══ DATA IN THIS EXERCISE

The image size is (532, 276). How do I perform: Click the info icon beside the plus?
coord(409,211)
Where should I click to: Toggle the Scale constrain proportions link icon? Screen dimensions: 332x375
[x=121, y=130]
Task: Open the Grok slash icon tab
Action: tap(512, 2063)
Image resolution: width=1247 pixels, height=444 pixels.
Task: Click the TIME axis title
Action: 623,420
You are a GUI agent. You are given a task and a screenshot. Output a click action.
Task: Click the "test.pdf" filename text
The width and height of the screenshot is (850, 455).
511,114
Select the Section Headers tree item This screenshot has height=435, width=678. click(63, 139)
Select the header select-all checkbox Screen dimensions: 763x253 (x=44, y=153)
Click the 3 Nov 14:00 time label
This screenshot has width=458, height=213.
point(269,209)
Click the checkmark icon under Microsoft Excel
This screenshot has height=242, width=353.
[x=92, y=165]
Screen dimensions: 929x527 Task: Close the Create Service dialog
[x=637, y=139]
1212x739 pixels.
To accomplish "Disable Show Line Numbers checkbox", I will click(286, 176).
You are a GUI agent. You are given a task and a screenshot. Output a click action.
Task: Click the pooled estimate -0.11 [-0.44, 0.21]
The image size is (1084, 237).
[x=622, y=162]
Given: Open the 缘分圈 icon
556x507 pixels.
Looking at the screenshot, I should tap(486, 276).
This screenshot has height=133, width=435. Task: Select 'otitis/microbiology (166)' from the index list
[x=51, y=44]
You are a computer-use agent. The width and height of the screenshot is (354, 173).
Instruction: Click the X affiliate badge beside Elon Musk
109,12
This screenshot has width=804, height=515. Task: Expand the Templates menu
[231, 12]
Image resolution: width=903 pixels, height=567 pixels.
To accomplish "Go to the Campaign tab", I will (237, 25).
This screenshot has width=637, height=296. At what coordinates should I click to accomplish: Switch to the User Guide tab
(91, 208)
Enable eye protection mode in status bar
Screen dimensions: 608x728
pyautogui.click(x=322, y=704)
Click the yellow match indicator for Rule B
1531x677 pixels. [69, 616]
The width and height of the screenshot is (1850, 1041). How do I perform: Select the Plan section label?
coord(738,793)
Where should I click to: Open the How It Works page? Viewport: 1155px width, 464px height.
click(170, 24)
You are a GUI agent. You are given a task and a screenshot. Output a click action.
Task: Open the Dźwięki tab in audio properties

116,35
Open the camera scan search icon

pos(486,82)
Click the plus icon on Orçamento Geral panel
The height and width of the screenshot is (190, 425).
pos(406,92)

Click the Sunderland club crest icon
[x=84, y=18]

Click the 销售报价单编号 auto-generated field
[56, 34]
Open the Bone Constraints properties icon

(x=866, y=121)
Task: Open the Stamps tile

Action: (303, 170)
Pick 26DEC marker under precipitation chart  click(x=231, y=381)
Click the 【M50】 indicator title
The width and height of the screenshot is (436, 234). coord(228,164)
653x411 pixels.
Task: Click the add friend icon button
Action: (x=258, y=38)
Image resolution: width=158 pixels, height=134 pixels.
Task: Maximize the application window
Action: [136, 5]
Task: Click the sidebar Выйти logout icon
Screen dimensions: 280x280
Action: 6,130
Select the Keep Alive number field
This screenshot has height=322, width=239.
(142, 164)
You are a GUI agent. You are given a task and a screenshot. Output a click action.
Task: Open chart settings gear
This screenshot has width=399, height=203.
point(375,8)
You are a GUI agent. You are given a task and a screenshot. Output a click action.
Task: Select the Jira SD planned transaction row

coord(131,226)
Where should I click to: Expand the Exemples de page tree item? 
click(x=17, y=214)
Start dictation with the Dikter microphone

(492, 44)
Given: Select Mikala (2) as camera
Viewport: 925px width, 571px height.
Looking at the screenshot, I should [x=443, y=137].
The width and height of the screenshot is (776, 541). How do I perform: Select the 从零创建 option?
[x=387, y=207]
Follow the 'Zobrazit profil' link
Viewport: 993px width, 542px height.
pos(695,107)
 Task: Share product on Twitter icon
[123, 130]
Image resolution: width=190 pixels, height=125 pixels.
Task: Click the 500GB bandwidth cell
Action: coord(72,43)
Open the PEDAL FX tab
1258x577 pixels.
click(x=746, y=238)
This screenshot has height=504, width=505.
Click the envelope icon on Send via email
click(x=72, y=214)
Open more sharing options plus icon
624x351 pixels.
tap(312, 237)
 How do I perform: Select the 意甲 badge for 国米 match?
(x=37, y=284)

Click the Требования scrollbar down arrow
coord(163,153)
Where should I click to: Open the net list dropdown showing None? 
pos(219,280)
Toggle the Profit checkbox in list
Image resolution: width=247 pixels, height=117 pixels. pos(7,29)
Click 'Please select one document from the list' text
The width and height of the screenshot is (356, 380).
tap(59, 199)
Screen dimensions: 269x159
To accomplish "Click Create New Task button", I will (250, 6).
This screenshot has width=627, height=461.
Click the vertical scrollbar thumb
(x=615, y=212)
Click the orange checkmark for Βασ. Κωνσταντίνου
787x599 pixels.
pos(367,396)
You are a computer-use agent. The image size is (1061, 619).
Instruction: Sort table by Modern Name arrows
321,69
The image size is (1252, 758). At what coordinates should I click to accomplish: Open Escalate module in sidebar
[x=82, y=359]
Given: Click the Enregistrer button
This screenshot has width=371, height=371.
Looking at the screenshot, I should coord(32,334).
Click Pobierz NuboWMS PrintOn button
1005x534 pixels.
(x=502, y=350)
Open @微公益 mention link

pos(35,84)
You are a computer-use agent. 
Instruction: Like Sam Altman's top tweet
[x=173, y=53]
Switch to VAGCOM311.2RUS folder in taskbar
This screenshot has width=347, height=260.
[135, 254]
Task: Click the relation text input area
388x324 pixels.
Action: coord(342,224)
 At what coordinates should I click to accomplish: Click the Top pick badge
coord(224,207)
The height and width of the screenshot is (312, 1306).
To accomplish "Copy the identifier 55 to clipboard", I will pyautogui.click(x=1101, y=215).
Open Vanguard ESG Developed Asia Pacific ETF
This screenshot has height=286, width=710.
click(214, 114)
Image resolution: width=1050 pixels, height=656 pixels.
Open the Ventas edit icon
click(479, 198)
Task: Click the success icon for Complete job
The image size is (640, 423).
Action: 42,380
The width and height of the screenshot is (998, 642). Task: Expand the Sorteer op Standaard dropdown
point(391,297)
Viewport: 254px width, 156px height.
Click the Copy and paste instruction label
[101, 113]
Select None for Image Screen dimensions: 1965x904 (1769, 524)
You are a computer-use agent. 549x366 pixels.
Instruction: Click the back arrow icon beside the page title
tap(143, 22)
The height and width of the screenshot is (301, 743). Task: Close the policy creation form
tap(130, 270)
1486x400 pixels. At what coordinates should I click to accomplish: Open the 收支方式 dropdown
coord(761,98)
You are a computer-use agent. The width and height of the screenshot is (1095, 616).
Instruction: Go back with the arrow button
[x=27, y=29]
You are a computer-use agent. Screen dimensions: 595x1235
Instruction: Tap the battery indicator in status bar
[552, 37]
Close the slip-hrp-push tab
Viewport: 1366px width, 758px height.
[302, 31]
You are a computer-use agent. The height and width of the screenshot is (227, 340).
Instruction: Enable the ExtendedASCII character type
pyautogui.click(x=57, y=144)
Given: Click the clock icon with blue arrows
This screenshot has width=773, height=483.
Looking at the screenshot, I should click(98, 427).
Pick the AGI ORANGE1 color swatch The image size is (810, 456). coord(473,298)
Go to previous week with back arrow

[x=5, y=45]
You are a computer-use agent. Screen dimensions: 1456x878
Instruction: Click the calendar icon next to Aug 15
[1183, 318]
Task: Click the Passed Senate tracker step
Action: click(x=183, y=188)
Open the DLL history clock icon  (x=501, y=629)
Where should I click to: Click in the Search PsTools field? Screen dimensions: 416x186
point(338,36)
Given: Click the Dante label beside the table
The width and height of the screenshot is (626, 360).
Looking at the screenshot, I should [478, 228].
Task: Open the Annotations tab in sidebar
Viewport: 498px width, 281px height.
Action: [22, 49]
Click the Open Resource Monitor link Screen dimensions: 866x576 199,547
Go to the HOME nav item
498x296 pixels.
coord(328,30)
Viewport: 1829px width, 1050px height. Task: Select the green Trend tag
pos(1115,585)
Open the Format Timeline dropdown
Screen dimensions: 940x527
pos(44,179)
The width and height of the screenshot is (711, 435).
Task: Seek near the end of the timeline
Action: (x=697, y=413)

════

## EXERCISE INSTRUCTIONS
Starting at the line above that contains "Image resolution: width=1050", repeat each line exactly up to and including the line that contains "Open the DLL", and stop there.

## RESULT OF THE TASK
Image resolution: width=1050 pixels, height=656 pixels.
Open the Ventas edit icon
click(479, 198)
Task: Click the success icon for Complete job
The image size is (640, 423).
Action: 42,380
The width and height of the screenshot is (998, 642). Task: Expand the Sorteer op Standaard dropdown
point(391,297)
Viewport: 254px width, 156px height.
Click the Copy and paste instruction label
[101, 113]
Select None for Image Screen dimensions: 1965x904 (1769, 524)
You are a computer-use agent. 549x366 pixels.
Instruction: Click the back arrow icon beside the page title
tap(143, 22)
The height and width of the screenshot is (301, 743). Task: Close the policy creation form
tap(130, 270)
1486x400 pixels. At what coordinates should I click to accomplish: Open the 收支方式 dropdown
coord(761,98)
You are a computer-use agent. The width and height of the screenshot is (1095, 616).
Instruction: Go back with the arrow button
[x=27, y=29]
You are a computer-use agent. Screen dimensions: 595x1235
Instruction: Tap the battery indicator in status bar
[552, 37]
Close the slip-hrp-push tab
Viewport: 1366px width, 758px height.
[302, 31]
You are a computer-use agent. The height and width of the screenshot is (227, 340).
Instruction: Enable the ExtendedASCII character type
pyautogui.click(x=57, y=144)
Given: Click the clock icon with blue arrows
This screenshot has width=773, height=483.
Looking at the screenshot, I should click(98, 427).
Pick the AGI ORANGE1 color swatch The image size is (810, 456). coord(473,298)
Go to previous week with back arrow

[x=5, y=45]
You are a computer-use agent. Screen dimensions: 1456x878
Instruction: Click the calendar icon next to Aug 15
[1183, 318]
Task: Click the Passed Senate tracker step
Action: click(x=183, y=188)
Open the DLL history clock icon  (x=501, y=629)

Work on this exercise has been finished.